» Input
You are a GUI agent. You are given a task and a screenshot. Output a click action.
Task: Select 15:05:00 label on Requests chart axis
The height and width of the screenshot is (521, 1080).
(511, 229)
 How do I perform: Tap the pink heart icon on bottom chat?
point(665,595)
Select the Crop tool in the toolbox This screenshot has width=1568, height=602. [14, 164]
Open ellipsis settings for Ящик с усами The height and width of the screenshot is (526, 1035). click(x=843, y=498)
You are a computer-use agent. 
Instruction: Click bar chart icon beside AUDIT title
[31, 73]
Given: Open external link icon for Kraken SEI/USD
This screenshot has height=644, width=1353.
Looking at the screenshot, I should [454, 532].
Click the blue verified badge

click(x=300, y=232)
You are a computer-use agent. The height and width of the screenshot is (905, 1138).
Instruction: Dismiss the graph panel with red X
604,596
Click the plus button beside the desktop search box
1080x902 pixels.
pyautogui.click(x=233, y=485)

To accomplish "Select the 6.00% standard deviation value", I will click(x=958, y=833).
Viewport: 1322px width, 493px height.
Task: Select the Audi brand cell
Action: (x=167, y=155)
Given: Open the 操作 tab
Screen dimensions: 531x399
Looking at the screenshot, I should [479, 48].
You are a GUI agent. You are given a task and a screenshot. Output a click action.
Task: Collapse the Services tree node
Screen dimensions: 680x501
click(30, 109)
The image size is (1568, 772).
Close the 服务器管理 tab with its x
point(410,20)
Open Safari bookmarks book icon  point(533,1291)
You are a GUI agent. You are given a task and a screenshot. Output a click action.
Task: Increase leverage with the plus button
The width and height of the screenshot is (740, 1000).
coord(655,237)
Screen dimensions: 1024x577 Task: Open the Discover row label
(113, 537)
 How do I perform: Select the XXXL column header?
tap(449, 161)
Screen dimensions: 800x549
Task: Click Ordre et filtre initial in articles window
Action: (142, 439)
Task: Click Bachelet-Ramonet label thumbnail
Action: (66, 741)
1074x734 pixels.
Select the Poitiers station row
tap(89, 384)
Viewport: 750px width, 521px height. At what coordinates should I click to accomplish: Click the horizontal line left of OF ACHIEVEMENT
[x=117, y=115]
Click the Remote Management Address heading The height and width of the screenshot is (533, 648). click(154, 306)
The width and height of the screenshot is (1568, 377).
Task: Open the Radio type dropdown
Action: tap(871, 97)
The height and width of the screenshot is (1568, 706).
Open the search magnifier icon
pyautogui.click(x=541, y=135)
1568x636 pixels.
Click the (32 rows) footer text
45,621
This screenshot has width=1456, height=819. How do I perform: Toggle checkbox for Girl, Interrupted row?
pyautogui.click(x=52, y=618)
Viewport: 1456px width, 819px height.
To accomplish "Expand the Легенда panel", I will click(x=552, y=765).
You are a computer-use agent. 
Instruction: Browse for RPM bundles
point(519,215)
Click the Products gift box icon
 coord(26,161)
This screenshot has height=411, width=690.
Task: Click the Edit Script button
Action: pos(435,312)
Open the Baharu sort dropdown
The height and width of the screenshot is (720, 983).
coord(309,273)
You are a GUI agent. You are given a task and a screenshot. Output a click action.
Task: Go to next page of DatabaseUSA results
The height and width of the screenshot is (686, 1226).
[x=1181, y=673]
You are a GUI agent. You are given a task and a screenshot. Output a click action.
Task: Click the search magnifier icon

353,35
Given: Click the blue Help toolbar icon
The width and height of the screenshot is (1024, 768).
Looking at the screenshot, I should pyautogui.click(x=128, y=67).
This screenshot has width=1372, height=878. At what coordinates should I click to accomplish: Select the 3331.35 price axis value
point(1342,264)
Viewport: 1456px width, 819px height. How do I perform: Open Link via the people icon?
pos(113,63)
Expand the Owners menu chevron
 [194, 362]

» Problem description
Render every line of the records above as a Markdown table with the columns "No" and "Text", numbering the rows and skipping blank lines.

» Written answer
| No | Text |
|---|---|
| 1 | You are a GUI agent. You are given a task and a screenshot. Output a click action. |
| 2 | Task: Select 15:05:00 label on Requests chart axis |
| 3 | The height and width of the screenshot is (521, 1080). |
| 4 | (511, 229) |
| 5 |  How do I perform: Tap the pink heart icon on bottom chat? |
| 6 | point(665,595) |
| 7 | Select the Crop tool in the toolbox This screenshot has width=1568, height=602. [14, 164] |
| 8 | Open ellipsis settings for Ящик с усами The height and width of the screenshot is (526, 1035). click(x=843, y=498) |
| 9 | You are a computer-use agent.  |
| 10 | Instruction: Click bar chart icon beside AUDIT title |
| 11 | [31, 73] |
| 12 | Given: Open external link icon for Kraken SEI/USD |
| 13 | This screenshot has height=644, width=1353. |
| 14 | Looking at the screenshot, I should [454, 532]. |
| 15 | Click the blue verified badge |
| 16 | click(x=300, y=232) |
| 17 | You are a computer-use agent. The height and width of the screenshot is (905, 1138). |
| 18 | Instruction: Dismiss the graph panel with red X |
| 19 | 604,596 |
| 20 | Click the plus button beside the desktop search box |
| 21 | 1080x902 pixels. |
| 22 | pyautogui.click(x=233, y=485) |
| 23 | To accomplish "Select the 6.00% standard deviation value", I will click(x=958, y=833). |
| 24 | Viewport: 1322px width, 493px height. |
| 25 | Task: Select the Audi brand cell |
| 26 | Action: (x=167, y=155) |
| 27 | Given: Open the 操作 tab |
| 28 | Screen dimensions: 531x399 |
| 29 | Looking at the screenshot, I should [479, 48]. |
| 30 | You are a GUI agent. You are given a task and a screenshot. Output a click action. |
| 31 | Task: Collapse the Services tree node |
| 32 | Screen dimensions: 680x501 |
| 33 | click(30, 109) |
| 34 | The image size is (1568, 772). |
| 35 | Close the 服务器管理 tab with its x |
| 36 | point(410,20) |
| 37 | Open Safari bookmarks book icon  point(533,1291) |
| 38 | You are a GUI agent. You are given a task and a screenshot. Output a click action. |
| 39 | Task: Increase leverage with the plus button |
| 40 | The width and height of the screenshot is (740, 1000). |
| 41 | coord(655,237) |
| 42 | Screen dimensions: 1024x577 Task: Open the Discover row label |
| 43 | (113, 537) |
| 44 |  How do I perform: Select the XXXL column header? |
| 45 | tap(449, 161) |
| 46 | Screen dimensions: 800x549 |
| 47 | Task: Click Ordre et filtre initial in articles window |
| 48 | Action: (142, 439) |
| 49 | Task: Click Bachelet-Ramonet label thumbnail |
| 50 | Action: (66, 741) |
| 51 | 1074x734 pixels. |
| 52 | Select the Poitiers station row |
| 53 | tap(89, 384) |
| 54 | Viewport: 750px width, 521px height. At what coordinates should I click to accomplish: Click the horizontal line left of OF ACHIEVEMENT |
| 55 | [x=117, y=115] |
| 56 | Click the Remote Management Address heading The height and width of the screenshot is (533, 648). click(154, 306) |
| 57 | The width and height of the screenshot is (1568, 377). |
| 58 | Task: Open the Radio type dropdown |
| 59 | Action: tap(871, 97) |
| 60 | The height and width of the screenshot is (1568, 706). |
| 61 | Open the search magnifier icon |
| 62 | pyautogui.click(x=541, y=135) |
| 63 | 1568x636 pixels. |
| 64 | Click the (32 rows) footer text |
| 65 | 45,621 |
| 66 | This screenshot has width=1456, height=819. How do I perform: Toggle checkbox for Girl, Interrupted row? |
| 67 | pyautogui.click(x=52, y=618) |
| 68 | Viewport: 1456px width, 819px height. |
| 69 | To accomplish "Expand the Легенда panel", I will click(x=552, y=765). |
| 70 | You are a computer-use agent.  |
| 71 | Instruction: Browse for RPM bundles |
| 72 | point(519,215) |
| 73 | Click the Products gift box icon |
| 74 |  coord(26,161) |
| 75 | This screenshot has height=411, width=690. |
| 76 | Task: Click the Edit Script button |
| 77 | Action: pos(435,312) |
| 78 | Open the Baharu sort dropdown |
| 79 | The height and width of the screenshot is (720, 983). |
| 80 | coord(309,273) |
| 81 | You are a GUI agent. You are given a task and a screenshot. Output a click action. |
| 82 | Task: Go to next page of DatabaseUSA results |
| 83 | The height and width of the screenshot is (686, 1226). |
| 84 | [x=1181, y=673] |
| 85 | You are a GUI agent. You are given a task and a screenshot. Output a click action. |
| 86 | Task: Click the search magnifier icon |
| 87 | 353,35 |
| 88 | Given: Click the blue Help toolbar icon |
| 89 | The width and height of the screenshot is (1024, 768). |
| 90 | Looking at the screenshot, I should pyautogui.click(x=128, y=67). |
| 91 | This screenshot has width=1372, height=878. At what coordinates should I click to accomplish: Select the 3331.35 price axis value |
| 92 | point(1342,264) |
| 93 | Viewport: 1456px width, 819px height. How do I perform: Open Link via the people icon? |
| 94 | pos(113,63) |
| 95 | Expand the Owners menu chevron |
| 96 |  [194, 362] |